How does one write specific BACnet priority in BASIC programming for TSTAT10?
We are using a external platform to do supervisory control, but want to release those controls points in the event that the communication fails. Currently, our external platform writes at priority 8. Essentially, the basic program will watch a heartbeat for a state change and then release the control points at priority 8 if it does not see the change in the configured time (e.g., 300 seconds).
Good question Robert, one I was hoping to avoid for as long as possible. I knew it would rear its head one of these days though. If you could show us how you are used to seeing this done with your usual system that would be appreciated. We can add it to the todo list.
And since you are working with communications health we have a new command which will be helpful, its an internal variable which increments each minute when communications are down. As long as communications are present the variable will be at zero. When communications goes down the variable will start increasing till it hits some upper maximum.
I will update this post with better detail shortly but the new statement goes something like this:
10 VAR1 = PVAR( 100 )
20 IF VAR1 > 10 THEN …close a relay, send an alarm, etc.
Where VAR1 is the usual variable you use in your everyday programs. PVAR is the proprietary bacnet variable, 100 is the index point, I need to update this post with the details, but basically you have access to many internal data points such as the hardware model number, the serial number, com port settings, com port data counters and many other bits of interest through these ‘proprietary’ bacnet variables.
The objects show up in regular bacnet tool scans like Yabe as well. So any bacnet environment will have access to them.
1 Like
Hi,
Sorry for letting this fall off the…
Typically we have a point as a heart beat.

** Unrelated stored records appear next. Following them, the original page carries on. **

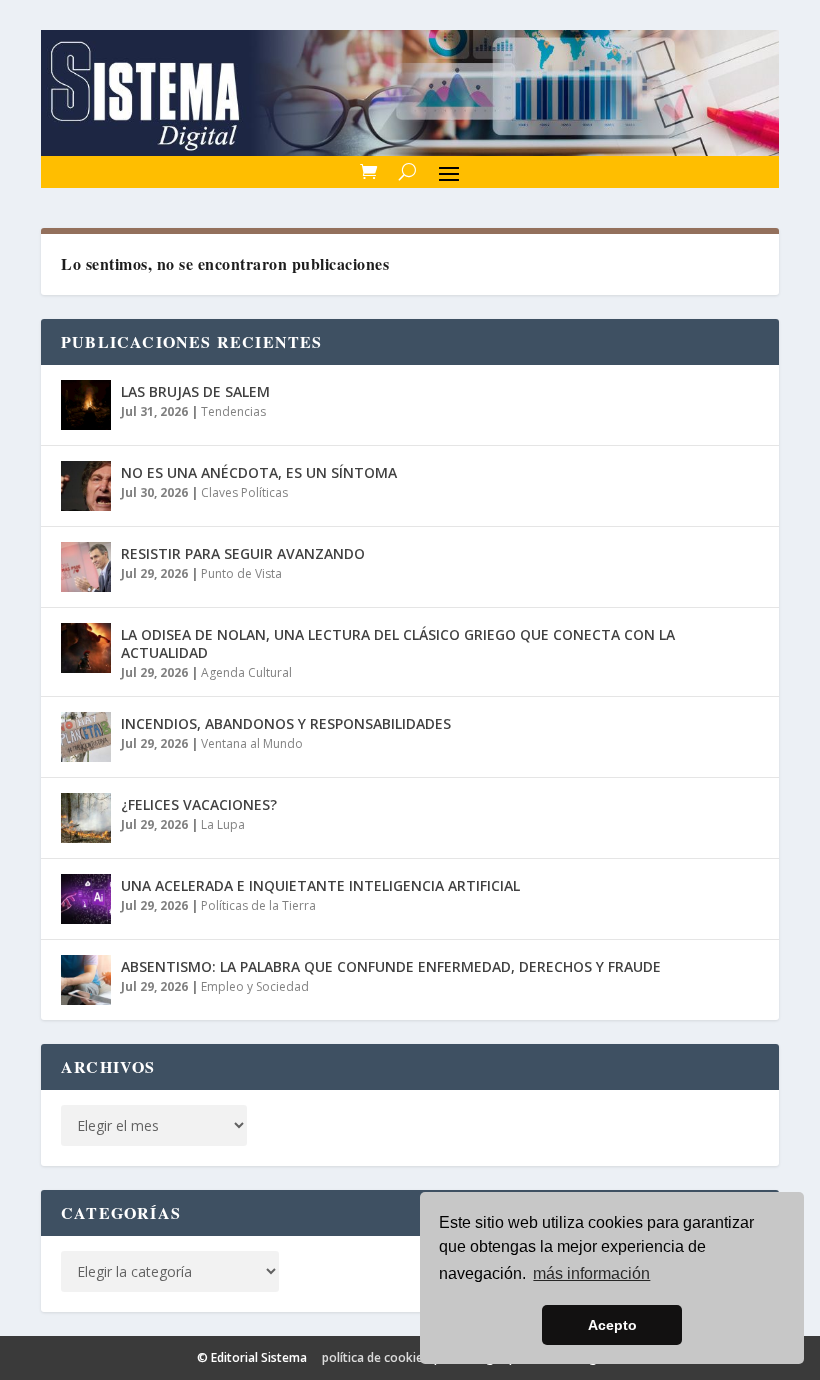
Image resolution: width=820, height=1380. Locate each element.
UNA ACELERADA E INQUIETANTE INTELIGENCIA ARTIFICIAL (320, 885)
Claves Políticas (244, 492)
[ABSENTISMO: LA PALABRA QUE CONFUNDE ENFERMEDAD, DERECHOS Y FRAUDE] (86, 980)
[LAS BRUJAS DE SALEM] (86, 405)
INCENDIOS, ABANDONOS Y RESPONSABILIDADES (286, 723)
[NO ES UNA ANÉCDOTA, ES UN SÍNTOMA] (86, 486)
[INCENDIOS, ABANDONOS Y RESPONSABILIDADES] (86, 737)
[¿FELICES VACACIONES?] (86, 818)
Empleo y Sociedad (255, 986)
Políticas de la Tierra (258, 905)
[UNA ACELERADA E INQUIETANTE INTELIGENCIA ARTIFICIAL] (86, 899)
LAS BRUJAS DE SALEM (195, 391)
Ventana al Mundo (252, 743)
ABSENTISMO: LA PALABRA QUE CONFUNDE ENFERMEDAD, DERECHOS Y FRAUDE (391, 966)
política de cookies (375, 1357)
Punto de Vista (241, 573)
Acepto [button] (612, 1325)
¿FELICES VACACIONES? (199, 804)
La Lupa (223, 824)
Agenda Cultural (246, 672)
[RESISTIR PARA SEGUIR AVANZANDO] (86, 567)
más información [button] (591, 1273)
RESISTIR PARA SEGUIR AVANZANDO (243, 553)
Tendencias (233, 411)
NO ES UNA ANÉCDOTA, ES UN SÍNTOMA (259, 472)
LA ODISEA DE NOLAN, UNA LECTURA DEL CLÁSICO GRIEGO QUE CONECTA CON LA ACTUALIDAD (398, 643)
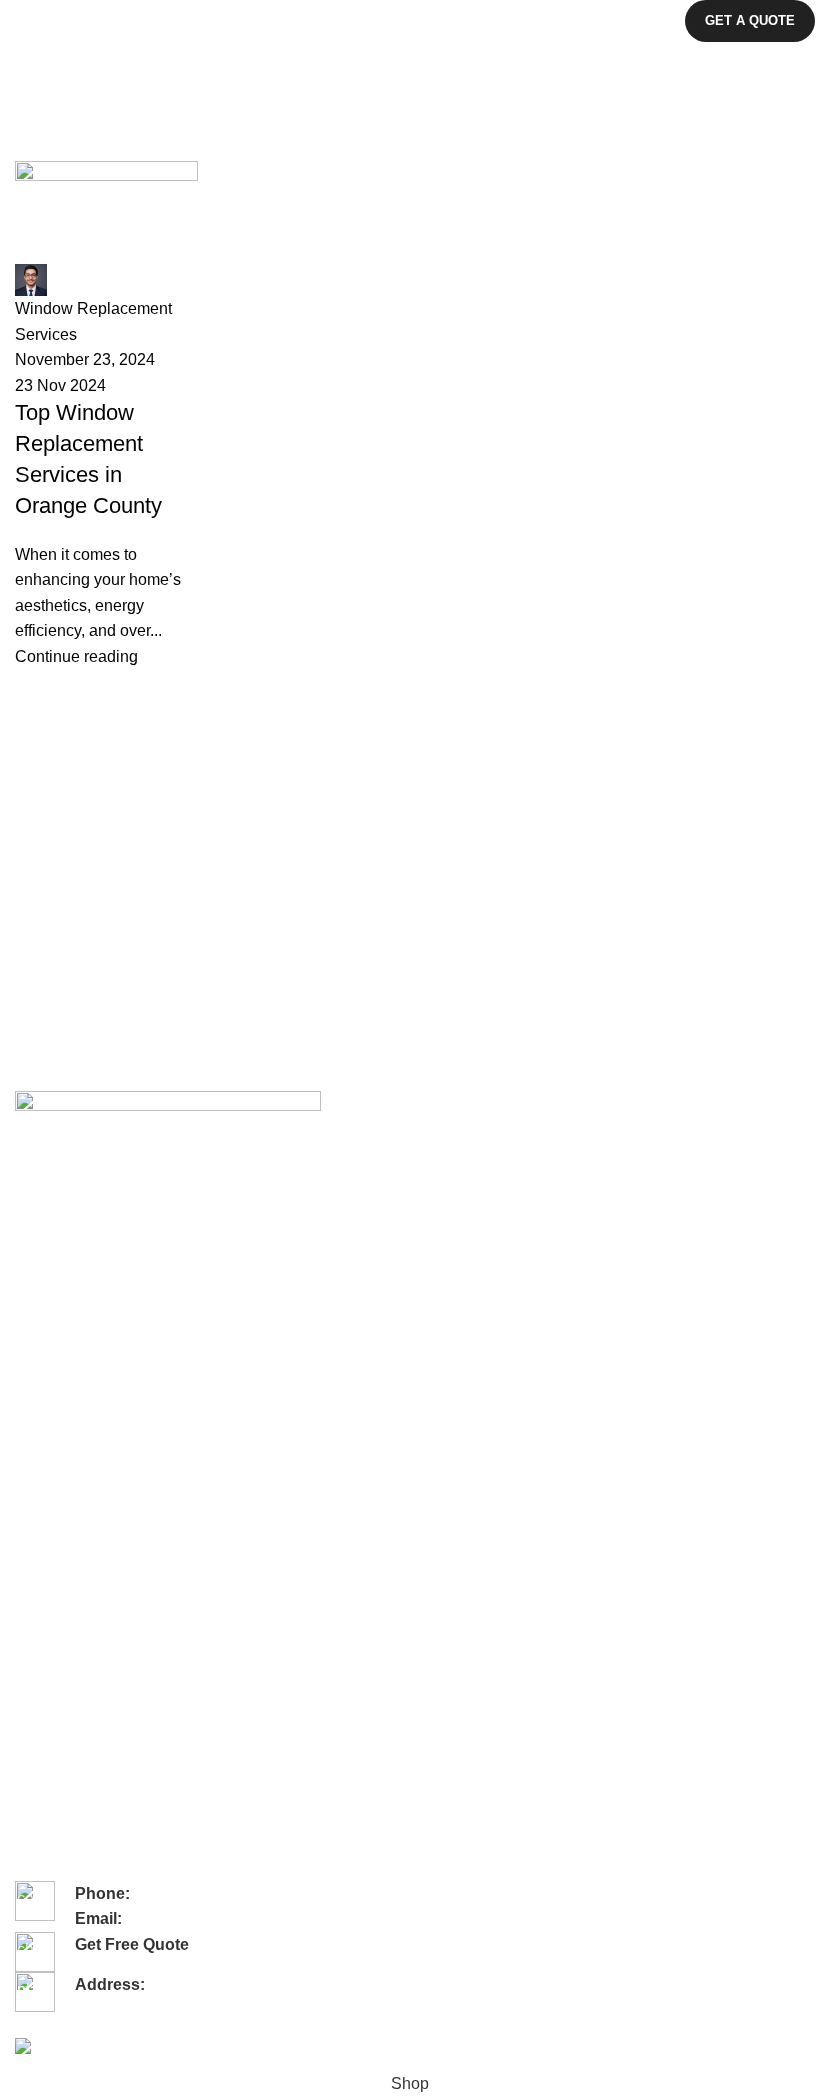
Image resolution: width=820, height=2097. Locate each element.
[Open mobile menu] (23, 21)
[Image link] (168, 1109)
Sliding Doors (57, 1420)
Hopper (38, 1744)
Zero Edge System (74, 1813)
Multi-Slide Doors (69, 1454)
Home (31, 149)
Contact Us (50, 1232)
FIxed (33, 1642)
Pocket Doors (57, 1523)
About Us (44, 1198)
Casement (47, 1710)
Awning (38, 1676)
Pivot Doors (51, 1488)
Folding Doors (59, 1386)
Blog (29, 1267)
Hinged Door (55, 1557)
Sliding (36, 1779)
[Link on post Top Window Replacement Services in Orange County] (410, 415)
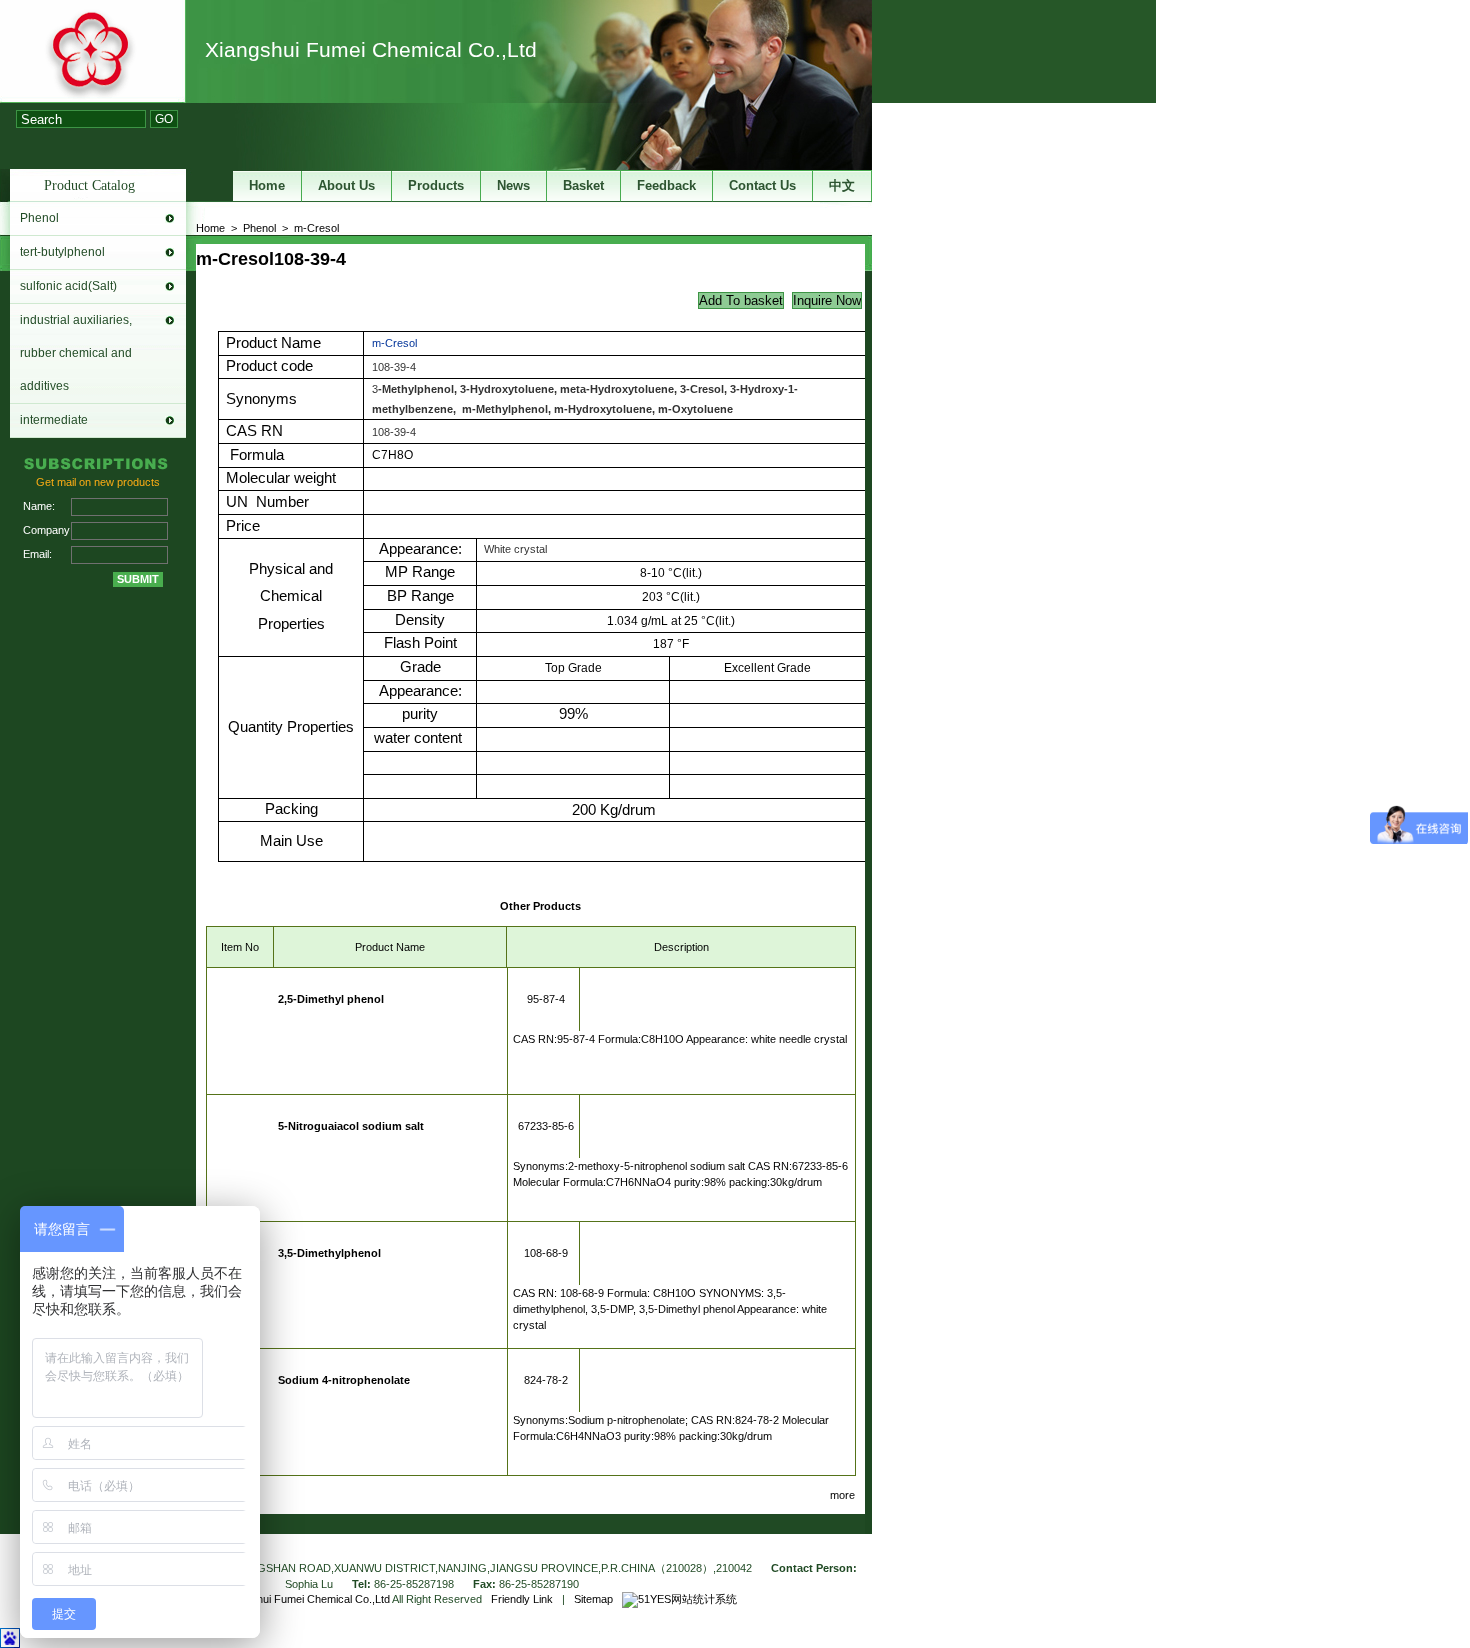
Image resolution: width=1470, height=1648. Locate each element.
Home (210, 228)
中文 (842, 185)
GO (164, 119)
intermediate (54, 420)
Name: (39, 506)
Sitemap (593, 1599)
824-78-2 (546, 1380)
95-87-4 (546, 999)
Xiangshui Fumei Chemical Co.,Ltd (371, 49)
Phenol (39, 218)
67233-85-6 (546, 1126)
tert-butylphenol (62, 252)
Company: (47, 530)
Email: (37, 554)
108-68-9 (546, 1253)
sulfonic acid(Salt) (68, 286)
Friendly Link (522, 1599)
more (842, 1495)
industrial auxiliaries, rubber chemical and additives (76, 353)
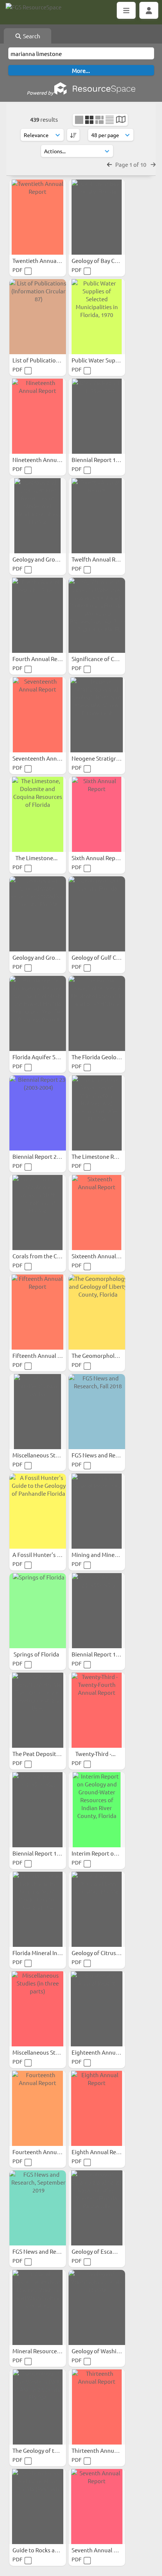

We keep sane defaults in priority 16 and we have our supervisory control write to priority 14. If the heartbeat is lost for more than 300 seconds then then the value at priority 14 is released to null and the default at 16 put into effect. We have also done something similar and used priority 16 for our supervisory control and written our default value to the relinquish default.
Just wondering about the syntax of all these commands. or is it something that just happens when the dead master times out. on that note we do have some new commands for monitoring and acting upon dead masters.
Is there a reason you couldn’t accomplish the logic by writing to a var from the remote master. then let the local controller manage it’s own outputs without getting involved with priority arrays. it’s easier to see the logic, put vars and modes on graohic displays and trend logs.
Just sayin…
I’m really trying to avoid priority arrays for programs as you can tell. I’m will end up being the person that has to support this feature and it’s something I am not looking forward to.
Maurice
1 Like
Do you have any documentation or examples for handling these dead master timeouts?
Also, I have noticed that the stat does not appear to have a relinquishDefault BACnet object for the set points?
Hi Maurice,
Just wanted to give this a bump to see if you had any further input on these last questions…
Thanks
Apologies for the slow reply, the forum/email system is acting up.
Chelsea will report back on this right away. We did add some priority array features recently which sound relevant.
Hi, thanks Maurice. Any additional information would be very helpful. I look forward to hearing from Chelsea!
Yes, AV does not have relinquish value, only output have priority array and relinquish in our product now.
BASIC programming writes at priority level 10, it is fixed in code.